# Help with XJ Cherokee mount



## Thatfast2003 (Jan 15, 2018)

I have a 1995 Cherokee that I’m attempting to mount a plow on to plow our small parking lot at my wife’s salon. This past weekend I purchased a. 6.5 ft Meyer plow complete with all mounting brackets and wiring that was on a 1995 wrangler. This is the older style plow mount that stays on the vehicle. Not the tube style lift frame. I also ordered the side plates that mount to the frame of the Cherokee from a Meyer dealer. I have read on here that the mount should be very similar from the wrangler to the Cherokee. Is that true? What would be my best course of action to get this plow mounted to my Cherokee? Or if anyone has fabbed up a mount for the Cherokee could I see some pics? Or does anyone have a Cherokee mount they would like to sell or trade for a wrangler mount? Thanks in advance.


----------



## info4tim (Oct 27, 2013)

Chrck with Jeen Jr at Storks Plows in Reading,Pa. 610-488-1450 If anyone has older stuff - esp Meyer, it's them! good luck


----------



## Eyesell (Nov 7, 2003)

Did you get this mounted ok ??


----------



## Thatfast2003 (Jan 15, 2018)

I’m actually in the process right now.

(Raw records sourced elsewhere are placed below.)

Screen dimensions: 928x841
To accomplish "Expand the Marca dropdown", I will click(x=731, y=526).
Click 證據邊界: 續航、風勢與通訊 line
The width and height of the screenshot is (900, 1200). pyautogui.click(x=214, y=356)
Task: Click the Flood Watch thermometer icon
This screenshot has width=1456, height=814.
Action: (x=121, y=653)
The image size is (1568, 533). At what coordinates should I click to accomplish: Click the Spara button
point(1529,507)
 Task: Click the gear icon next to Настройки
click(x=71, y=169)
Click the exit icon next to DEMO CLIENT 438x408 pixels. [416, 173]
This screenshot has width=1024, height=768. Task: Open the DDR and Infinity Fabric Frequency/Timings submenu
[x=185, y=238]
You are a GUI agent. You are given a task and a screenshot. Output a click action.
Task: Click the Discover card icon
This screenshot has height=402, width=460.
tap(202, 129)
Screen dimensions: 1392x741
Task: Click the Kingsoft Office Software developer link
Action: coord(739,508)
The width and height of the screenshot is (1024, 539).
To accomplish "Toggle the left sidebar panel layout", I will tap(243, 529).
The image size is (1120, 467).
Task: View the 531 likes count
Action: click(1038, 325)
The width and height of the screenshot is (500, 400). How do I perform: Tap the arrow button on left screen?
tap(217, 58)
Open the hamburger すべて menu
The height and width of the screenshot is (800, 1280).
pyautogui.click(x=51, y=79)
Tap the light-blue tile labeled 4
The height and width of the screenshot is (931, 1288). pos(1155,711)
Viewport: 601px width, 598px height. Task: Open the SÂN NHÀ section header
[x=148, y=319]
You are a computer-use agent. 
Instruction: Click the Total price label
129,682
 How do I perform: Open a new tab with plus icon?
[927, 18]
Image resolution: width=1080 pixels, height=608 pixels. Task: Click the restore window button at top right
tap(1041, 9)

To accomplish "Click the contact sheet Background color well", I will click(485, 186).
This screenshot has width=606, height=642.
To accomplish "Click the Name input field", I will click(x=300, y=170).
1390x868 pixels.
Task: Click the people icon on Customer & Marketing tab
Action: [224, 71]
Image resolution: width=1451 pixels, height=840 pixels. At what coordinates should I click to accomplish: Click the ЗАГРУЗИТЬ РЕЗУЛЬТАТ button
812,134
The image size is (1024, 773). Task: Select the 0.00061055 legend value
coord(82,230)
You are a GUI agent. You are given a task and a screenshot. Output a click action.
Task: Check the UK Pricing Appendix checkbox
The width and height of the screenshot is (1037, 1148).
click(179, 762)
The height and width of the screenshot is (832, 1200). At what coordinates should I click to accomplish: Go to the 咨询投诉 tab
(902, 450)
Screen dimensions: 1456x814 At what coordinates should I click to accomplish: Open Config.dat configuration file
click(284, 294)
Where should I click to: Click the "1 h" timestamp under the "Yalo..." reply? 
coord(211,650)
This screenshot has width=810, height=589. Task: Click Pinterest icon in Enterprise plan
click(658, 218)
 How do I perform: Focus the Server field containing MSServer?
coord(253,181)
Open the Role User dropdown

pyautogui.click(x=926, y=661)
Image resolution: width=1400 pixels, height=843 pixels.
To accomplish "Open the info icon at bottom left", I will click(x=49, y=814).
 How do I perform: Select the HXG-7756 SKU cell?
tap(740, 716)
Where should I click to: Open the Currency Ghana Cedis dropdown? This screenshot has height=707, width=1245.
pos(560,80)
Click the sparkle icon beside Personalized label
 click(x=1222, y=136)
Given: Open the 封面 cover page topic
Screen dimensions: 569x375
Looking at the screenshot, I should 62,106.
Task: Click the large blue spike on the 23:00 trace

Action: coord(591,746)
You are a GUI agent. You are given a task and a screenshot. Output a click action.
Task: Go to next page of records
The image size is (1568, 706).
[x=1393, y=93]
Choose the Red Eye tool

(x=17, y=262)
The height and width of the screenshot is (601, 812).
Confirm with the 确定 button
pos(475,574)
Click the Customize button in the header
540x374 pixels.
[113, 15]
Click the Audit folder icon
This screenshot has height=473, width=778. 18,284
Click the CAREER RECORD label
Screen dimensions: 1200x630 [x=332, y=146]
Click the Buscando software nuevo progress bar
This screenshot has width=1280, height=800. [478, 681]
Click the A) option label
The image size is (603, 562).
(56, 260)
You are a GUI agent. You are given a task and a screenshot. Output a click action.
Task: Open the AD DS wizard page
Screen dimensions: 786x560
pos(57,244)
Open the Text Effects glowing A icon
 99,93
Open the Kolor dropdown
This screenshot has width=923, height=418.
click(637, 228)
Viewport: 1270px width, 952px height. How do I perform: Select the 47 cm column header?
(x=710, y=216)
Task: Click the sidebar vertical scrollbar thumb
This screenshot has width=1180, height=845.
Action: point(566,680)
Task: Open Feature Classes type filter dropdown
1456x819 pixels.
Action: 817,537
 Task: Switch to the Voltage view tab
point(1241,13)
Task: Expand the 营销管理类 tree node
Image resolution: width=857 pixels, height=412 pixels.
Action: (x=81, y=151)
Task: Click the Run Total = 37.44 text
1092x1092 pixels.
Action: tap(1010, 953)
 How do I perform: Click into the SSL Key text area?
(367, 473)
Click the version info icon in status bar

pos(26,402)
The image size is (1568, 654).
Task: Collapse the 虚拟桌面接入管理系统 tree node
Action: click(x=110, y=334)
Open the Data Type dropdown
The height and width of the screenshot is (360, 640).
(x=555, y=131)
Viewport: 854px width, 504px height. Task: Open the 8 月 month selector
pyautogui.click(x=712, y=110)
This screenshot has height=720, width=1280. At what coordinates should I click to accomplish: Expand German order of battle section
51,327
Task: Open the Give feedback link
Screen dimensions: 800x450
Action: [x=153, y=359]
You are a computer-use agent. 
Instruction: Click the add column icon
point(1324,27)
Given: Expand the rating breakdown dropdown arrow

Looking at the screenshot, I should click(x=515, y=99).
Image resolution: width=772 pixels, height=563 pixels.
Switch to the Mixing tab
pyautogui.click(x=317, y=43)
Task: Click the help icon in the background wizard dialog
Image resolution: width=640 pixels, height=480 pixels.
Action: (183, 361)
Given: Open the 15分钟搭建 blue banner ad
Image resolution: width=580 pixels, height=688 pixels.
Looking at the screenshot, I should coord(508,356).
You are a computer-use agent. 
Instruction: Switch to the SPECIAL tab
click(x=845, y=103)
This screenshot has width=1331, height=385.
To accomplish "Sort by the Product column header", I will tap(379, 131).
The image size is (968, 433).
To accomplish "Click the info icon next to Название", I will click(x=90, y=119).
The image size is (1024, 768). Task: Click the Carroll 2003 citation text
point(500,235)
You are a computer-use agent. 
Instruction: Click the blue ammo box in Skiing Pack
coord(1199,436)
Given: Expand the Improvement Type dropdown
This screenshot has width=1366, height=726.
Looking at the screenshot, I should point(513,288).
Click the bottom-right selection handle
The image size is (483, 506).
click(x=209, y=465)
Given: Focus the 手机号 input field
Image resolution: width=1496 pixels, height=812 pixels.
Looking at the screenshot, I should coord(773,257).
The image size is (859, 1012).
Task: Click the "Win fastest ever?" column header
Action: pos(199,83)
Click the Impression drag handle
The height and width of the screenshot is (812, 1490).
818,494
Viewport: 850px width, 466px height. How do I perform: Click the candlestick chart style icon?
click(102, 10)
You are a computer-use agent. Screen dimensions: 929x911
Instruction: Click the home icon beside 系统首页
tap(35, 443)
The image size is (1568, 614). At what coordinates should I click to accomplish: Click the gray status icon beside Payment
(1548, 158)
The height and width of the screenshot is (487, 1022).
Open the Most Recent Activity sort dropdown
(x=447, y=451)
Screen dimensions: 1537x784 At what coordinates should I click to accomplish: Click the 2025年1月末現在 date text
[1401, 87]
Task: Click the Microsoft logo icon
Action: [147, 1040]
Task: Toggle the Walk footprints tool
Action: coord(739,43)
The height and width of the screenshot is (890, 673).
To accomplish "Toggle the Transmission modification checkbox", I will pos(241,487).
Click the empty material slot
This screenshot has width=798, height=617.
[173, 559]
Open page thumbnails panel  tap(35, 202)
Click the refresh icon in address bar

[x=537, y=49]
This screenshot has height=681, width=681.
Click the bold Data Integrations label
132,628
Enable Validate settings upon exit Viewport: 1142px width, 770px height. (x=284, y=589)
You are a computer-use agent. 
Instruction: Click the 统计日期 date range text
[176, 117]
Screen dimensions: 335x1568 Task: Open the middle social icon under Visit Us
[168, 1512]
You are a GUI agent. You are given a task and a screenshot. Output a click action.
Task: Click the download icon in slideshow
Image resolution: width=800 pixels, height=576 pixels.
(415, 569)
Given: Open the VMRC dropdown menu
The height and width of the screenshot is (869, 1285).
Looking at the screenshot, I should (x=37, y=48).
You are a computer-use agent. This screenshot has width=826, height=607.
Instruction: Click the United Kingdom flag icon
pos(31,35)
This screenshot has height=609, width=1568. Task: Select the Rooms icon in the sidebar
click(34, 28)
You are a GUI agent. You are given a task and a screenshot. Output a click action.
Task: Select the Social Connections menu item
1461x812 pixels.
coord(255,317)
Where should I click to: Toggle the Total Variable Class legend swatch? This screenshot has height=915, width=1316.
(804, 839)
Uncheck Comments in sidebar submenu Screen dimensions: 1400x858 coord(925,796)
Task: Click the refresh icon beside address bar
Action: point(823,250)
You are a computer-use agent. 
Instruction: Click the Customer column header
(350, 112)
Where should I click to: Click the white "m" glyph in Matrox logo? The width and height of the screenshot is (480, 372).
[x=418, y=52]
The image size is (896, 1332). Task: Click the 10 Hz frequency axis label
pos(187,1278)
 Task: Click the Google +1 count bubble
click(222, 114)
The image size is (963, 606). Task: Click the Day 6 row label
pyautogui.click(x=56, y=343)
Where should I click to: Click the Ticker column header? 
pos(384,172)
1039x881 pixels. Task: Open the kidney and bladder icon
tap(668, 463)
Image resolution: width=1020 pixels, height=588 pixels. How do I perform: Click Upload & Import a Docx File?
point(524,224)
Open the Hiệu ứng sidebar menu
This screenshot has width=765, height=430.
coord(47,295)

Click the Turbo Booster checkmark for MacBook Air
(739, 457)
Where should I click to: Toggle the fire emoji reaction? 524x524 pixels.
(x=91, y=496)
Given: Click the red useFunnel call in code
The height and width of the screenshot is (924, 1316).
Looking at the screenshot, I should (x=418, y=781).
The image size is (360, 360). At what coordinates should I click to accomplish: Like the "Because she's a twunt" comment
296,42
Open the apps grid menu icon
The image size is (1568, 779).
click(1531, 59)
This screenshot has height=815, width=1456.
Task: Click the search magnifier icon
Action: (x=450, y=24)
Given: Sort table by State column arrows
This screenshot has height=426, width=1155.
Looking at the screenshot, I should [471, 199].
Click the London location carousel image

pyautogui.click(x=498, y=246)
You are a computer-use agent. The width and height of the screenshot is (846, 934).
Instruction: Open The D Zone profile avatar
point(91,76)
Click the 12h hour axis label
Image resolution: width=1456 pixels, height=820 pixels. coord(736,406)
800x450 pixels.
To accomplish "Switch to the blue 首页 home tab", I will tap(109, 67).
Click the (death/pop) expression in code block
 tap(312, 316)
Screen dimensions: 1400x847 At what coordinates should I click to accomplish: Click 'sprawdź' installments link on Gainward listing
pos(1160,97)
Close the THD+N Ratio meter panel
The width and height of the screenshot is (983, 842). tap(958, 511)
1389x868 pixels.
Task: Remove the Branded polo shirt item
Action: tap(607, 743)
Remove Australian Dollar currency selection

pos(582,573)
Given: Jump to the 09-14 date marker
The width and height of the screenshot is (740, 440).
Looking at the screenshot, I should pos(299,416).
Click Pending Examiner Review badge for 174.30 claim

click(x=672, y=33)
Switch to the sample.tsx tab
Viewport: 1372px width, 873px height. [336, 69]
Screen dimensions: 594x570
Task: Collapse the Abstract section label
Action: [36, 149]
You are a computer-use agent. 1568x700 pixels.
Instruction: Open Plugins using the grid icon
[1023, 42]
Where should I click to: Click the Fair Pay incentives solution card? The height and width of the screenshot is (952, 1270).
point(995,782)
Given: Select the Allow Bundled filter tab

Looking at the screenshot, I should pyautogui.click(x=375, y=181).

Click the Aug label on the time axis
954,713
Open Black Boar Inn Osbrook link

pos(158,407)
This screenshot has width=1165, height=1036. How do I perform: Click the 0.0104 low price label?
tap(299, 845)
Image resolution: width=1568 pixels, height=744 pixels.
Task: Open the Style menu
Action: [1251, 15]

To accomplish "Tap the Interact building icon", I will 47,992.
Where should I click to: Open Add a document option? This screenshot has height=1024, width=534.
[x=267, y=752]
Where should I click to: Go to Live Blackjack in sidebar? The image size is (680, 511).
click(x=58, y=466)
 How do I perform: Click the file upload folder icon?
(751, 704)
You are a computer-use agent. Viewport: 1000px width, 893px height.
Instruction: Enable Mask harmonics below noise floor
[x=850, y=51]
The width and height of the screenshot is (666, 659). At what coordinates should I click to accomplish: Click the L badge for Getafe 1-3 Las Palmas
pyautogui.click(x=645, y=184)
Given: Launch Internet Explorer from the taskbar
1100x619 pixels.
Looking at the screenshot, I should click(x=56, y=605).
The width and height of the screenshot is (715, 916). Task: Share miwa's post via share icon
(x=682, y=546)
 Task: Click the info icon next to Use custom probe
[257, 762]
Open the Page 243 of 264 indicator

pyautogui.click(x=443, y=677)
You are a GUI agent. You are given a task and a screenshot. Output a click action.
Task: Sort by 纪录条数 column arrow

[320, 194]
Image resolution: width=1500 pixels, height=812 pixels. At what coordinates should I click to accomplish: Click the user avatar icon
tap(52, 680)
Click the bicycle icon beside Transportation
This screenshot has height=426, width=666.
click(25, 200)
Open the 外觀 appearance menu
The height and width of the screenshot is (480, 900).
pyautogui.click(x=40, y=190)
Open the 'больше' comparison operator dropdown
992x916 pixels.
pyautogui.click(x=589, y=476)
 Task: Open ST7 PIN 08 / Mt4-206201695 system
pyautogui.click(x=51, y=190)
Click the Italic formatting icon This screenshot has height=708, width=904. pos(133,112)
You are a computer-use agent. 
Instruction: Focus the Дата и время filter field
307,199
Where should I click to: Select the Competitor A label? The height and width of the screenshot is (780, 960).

I’m hoping to have it done by the end of The weekend.


----------



## Thatfast2003 (Jan 15, 2018)

Along with doing new floor pans, New carpet, undercoating, New Shocks, 3” lift, extended sway bar links, new headliner, speakers. New radiator hoses and thermostat, transmission fluid, filter, and add a cooler. Lol The list goes on and on. Most of all that stuff is complete I just need to put the interior back in.


----------



## info4tim (Oct 27, 2013)

Holy sh1t! What did that run ya!?


----------



## Thatfast2003 (Jan 15, 2018)

I’m scared to add it all up. Lol. Actually not horrible since I did everything myself. Carpet kit was the most expensive thing at 250.00


----------